For Cal, a uniquely unbiblical introspection of a rejected young boy, and the evil developed within based on the world’s treatment of him. A contrast between him and his brother, an anger with the pain, a joy with the anger, a guilt at the joy.
For Tom, a man oscillating between bipolar extremes, from joy and passion to a dark guilt, from bold action to torturing regret.
But they all relatively follow the same formula:
Direct characterization through adjectives, relation to life, disposition
Examples of idiosyncratic behavior and creative metaphors to back these claims
How the world treats them
How their personalities react/change in relation to their past
How they feel about their reactions (often guilt, but grandiosity for Cyrus)
So what makes them real? What makes them interesting? The beauty of Steinbeck’s characters lies in their contradictions. Each of the characters are unique. They’re anomalous. They are each bold embodiments of different spectrums of humanity, each shaped by their worldly experiences, their wild pasts. Cyrus and his service, Cal and his brother, Tom beneath the shadow of his father. We see realistic reactions to these events, anecdotes, feelings about their own reactions, reasons for being.
A few well-chosen words capture their essence.

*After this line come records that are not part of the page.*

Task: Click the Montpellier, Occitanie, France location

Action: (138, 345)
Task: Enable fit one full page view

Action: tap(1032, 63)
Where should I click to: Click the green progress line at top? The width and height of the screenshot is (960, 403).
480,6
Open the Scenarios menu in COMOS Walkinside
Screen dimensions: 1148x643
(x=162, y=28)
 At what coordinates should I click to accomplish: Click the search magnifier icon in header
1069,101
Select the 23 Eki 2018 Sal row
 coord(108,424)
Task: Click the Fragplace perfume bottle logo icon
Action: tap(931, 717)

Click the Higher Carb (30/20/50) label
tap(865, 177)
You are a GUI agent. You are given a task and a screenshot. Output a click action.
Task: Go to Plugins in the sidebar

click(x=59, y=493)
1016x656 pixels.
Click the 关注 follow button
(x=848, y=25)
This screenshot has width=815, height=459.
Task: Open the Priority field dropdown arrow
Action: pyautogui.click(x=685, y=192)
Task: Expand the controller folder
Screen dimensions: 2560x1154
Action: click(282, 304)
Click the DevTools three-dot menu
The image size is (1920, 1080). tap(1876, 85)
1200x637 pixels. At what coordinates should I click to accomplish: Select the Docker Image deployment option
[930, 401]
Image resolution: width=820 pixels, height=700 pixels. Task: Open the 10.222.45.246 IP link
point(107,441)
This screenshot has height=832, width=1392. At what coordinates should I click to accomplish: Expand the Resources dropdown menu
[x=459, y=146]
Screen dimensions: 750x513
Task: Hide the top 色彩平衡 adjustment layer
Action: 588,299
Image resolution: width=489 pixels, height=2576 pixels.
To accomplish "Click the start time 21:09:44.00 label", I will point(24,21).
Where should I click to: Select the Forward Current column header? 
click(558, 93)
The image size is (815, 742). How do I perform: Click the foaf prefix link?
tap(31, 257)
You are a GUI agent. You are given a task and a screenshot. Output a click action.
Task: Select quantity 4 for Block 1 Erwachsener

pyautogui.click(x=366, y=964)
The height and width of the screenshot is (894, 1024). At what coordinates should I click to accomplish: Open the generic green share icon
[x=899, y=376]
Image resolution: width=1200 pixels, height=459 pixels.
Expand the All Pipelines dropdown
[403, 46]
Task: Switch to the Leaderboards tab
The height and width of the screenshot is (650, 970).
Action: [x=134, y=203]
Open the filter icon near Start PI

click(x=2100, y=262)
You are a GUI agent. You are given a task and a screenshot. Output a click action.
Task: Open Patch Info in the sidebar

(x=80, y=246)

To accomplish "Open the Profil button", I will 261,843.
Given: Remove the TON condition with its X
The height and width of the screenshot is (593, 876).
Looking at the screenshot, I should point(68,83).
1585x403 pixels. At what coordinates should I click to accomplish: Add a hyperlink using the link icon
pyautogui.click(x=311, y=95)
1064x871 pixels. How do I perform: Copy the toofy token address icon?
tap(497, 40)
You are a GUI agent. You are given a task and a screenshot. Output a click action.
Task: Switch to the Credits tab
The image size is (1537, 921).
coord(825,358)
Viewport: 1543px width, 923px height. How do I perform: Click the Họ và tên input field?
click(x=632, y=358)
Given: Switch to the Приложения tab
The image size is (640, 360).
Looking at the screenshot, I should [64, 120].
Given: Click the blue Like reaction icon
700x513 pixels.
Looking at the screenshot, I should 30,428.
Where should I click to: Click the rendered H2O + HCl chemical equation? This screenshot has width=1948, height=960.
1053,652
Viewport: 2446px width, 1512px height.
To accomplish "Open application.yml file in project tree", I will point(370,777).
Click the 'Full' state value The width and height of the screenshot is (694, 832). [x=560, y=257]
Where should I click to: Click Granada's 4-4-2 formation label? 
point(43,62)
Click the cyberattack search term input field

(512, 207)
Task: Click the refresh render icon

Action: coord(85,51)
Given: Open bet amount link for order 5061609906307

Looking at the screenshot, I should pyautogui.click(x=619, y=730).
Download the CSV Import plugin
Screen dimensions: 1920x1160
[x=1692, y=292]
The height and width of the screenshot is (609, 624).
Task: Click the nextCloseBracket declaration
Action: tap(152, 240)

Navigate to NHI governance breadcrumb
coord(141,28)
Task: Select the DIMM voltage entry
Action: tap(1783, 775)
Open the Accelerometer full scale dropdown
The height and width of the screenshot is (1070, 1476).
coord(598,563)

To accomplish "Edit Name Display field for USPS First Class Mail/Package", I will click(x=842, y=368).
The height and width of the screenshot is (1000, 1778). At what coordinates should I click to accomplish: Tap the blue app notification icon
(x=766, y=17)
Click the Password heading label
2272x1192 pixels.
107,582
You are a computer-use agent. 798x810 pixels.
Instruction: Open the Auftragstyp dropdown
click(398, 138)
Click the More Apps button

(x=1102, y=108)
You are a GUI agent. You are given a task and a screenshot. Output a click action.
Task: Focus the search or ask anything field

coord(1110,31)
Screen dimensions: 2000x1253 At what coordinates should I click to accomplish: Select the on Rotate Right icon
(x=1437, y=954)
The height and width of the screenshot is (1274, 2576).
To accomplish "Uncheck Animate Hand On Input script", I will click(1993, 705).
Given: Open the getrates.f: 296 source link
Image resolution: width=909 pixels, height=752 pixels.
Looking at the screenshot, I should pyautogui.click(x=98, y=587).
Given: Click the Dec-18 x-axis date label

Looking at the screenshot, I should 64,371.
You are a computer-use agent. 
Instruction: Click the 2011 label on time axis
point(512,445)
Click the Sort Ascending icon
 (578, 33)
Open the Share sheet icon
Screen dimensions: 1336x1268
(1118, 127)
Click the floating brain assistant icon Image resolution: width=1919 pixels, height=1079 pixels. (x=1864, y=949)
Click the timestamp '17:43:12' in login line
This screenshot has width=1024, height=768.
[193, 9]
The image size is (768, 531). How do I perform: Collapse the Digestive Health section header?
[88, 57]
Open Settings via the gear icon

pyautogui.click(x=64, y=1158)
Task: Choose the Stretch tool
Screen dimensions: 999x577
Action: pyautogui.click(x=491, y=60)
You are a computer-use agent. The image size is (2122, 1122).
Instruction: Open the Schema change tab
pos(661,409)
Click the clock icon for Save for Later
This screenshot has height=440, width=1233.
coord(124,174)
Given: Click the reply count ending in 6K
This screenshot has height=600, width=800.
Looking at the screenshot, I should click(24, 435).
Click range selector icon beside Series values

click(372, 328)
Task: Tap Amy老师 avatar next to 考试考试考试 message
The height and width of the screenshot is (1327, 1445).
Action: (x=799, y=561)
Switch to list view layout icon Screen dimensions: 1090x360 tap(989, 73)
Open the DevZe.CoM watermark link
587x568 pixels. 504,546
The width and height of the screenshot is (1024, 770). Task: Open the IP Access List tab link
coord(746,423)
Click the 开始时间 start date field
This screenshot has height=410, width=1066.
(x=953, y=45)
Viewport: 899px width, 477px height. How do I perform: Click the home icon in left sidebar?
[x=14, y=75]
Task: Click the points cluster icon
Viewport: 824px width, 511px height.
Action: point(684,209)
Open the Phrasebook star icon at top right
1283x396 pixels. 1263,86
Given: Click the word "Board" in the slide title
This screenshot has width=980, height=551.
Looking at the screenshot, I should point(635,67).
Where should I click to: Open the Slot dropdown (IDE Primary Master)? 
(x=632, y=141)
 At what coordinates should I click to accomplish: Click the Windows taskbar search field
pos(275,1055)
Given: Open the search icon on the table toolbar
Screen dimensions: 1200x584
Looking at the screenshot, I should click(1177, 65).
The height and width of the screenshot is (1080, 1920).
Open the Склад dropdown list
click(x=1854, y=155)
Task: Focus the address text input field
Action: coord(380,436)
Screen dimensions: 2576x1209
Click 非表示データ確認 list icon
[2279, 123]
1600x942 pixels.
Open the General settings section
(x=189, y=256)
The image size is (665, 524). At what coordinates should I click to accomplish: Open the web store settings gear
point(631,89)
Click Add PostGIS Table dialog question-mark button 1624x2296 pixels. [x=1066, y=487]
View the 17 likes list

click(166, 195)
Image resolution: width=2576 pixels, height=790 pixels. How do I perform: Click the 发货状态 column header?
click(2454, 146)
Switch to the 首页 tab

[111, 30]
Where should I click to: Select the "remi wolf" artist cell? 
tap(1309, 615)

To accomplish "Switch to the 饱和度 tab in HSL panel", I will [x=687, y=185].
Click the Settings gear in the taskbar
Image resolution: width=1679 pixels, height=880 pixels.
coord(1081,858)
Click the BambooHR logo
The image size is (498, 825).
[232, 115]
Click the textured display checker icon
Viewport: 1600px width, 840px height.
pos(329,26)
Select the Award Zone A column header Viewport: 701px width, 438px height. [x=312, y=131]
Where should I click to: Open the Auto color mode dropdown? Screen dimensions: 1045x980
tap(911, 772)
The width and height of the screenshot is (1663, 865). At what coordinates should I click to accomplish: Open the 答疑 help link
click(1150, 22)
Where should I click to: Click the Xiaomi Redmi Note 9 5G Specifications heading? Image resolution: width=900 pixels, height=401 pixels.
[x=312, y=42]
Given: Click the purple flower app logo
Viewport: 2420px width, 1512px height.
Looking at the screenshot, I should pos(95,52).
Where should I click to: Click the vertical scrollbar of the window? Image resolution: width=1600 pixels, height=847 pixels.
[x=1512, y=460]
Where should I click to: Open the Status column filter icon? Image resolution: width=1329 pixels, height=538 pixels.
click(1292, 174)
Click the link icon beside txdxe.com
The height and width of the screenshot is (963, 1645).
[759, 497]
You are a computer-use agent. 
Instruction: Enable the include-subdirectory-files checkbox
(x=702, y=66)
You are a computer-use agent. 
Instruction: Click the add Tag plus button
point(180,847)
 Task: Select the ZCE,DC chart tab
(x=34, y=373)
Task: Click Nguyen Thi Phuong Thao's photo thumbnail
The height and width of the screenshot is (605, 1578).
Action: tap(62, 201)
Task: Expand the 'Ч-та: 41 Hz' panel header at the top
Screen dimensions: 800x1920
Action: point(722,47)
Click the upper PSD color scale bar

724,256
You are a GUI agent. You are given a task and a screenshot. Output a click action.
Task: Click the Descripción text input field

They teeter between the extremes, they’re bold, they’re passionate, they’re human. And with these adamant descriptions, these memorable stories, and these reactionary internal contradictions, Steinbeck crafts some of the most memorable characters in fiction.
Great analysis and a very pleasant read. Thoroughly enjoyed your points on this masterful book!
Nicely done. Have you read Steinbeck's *Journal of a Novel,* the account of the daily drafting of *East of Eden*?
(Sheesh, I've recommended it so much that now *I* want to reread it.)